Looks Like a Watershed to Me

So much has happened these past three days that every time I try to blog about it, the situation changes before I finish. It’s been an interesting week. What might happen next?

Here is as good a one-paragraph summation as I can find, courtesy of Josh Marshall:

We are seeing what started as a whistleblower complaint about pressure on Ukraine expand into something much larger. President Trump was trying to coerce Ukraine to intervene in the 2020 election or lose critically needed military aide in its slow motion battle with Russia. Now we see that Attorney General Bill Barr has been making the rounds of the world pressuring allied governments to embrace conspiracy theories about bad actors in the US government plotting against President Trump. They are also pursuing theories that Russia was framed for the 2016 interference campaign.

See also ‘A presidency of one’: Key federal agencies increasingly compelled to benefit Trump:

As the impeachment drama has unfolded over the past week, a series of disclosures has illuminated President Trump’s command over key federal agencies, revealing how he has compelled them to pursue his personal and political goals, investigate his enemies and lend legitimacy to his theories about the 2016 election.

The Justice Department has prioritized a probe that the president hopes will discredit a finding by U.S. intelligence agencies that Russia interfered in the 2016 election to help him win. As part of that effort, Attorney General William P. Barr has met overseas with foreign intelligence officials to enlist their aid in “investigating the investigators,” as the right’s rallying cry goes, and dig into the president’s suspicions.

The State Department, meanwhile, has been investigating the email records of as many as 130 current and former department officials who sent messages to the private email account of Hillary Clinton, the former secretary of state and Trump’s 2016 opponent. Secretary of State Mike Pompeo defied Congress on Tuesday by attempting to block the depositions of five department employees called to testify in the impeachment inquiry.

Going back to Josh Marshall’s post — if you dig deep enough, what comes out of all this isn’t just an attempt to get retribution for Trump. It’s also an attempt to exonerate Russia.

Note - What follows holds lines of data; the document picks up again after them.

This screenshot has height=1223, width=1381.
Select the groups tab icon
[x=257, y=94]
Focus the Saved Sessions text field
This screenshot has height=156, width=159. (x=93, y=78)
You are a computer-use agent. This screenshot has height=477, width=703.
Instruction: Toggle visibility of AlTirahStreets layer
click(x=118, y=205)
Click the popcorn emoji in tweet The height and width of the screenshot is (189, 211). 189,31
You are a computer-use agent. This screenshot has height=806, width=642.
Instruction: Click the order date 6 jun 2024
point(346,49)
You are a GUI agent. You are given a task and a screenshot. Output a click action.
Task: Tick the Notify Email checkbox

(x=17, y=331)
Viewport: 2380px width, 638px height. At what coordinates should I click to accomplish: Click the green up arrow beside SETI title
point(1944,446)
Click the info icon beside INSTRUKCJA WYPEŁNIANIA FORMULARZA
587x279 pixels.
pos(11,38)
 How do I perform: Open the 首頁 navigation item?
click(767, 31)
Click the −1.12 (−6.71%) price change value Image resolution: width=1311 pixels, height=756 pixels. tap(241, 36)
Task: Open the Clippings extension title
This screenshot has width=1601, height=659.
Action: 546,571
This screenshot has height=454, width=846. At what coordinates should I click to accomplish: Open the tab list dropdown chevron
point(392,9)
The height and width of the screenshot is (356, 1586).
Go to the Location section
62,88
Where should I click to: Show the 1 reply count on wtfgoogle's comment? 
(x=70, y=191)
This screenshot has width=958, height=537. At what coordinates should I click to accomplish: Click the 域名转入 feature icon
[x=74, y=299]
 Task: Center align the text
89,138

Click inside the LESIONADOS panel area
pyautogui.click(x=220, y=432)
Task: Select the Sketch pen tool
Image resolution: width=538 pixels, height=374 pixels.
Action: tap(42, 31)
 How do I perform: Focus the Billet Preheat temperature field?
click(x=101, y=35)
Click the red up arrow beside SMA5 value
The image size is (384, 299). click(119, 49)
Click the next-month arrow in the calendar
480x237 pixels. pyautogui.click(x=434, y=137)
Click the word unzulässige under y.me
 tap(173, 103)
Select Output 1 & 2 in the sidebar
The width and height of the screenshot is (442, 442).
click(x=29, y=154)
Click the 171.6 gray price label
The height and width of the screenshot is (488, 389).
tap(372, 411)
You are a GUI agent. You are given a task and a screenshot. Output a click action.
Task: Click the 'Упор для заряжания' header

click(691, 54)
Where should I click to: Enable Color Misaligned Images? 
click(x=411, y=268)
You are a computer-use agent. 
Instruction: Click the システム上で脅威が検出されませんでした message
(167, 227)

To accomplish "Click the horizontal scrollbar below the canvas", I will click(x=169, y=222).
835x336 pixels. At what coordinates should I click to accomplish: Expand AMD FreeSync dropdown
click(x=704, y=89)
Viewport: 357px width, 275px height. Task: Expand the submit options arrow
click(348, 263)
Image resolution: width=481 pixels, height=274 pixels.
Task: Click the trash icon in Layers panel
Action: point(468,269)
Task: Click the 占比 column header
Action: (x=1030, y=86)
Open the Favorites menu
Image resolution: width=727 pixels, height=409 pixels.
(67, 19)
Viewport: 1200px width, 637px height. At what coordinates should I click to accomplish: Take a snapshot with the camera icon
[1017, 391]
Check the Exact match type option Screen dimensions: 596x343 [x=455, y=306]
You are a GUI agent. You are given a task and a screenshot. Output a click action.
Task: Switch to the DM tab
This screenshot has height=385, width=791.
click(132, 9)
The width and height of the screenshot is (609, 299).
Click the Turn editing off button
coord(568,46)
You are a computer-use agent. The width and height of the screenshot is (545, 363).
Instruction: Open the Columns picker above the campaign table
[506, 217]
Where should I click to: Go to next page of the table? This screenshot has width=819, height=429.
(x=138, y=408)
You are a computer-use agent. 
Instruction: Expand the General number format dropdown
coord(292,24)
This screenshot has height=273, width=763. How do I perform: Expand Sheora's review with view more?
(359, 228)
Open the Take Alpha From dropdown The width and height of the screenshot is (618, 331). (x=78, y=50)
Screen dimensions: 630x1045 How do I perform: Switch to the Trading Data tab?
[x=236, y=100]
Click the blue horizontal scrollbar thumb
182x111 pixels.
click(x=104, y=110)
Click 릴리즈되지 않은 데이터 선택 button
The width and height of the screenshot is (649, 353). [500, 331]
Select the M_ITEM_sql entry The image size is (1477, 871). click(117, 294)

Meanwhile, Vladimir Putin is saying he and Trump have never been close. Make of that what you will.

The presentation of the State Department Inspector General to key congressional committee members and staffers turned out to be a bunch of unclassified and long-debunked conspiracy theories sorted into Trump hotel folders, according to Sen. Bob Menendez, Ranking Member of the Senate Foreign Relations Committee. This appeears to have been part of a project of the Secretary of State. I’m not sure why this was supposed to be a big bleeping deal, but maybe we’ll find out. Sen.Menendez said,

“These documents provide further evidence of a concerted, external effort to conduct a disinformation campaign against a career U.S ambassador, who has been the subject of baseless attacks, including by the President himself.

“We also need to understand Secretary Pompeo’s role, given that it appears that he discussed these documents with at least one of his top aides and that the documents were distributed at the highest levels of the State Department.

“As I called for earlier today, Secretary Pompeo must recuse himself from any decision making related to the Trump-Ukraine scandal.

“We cannot afford to be distracted by false information. We must ensure the American people have a full accounting of how President Trump and Secretary Pompeo leveraged the tools of foreign policy for political gain.”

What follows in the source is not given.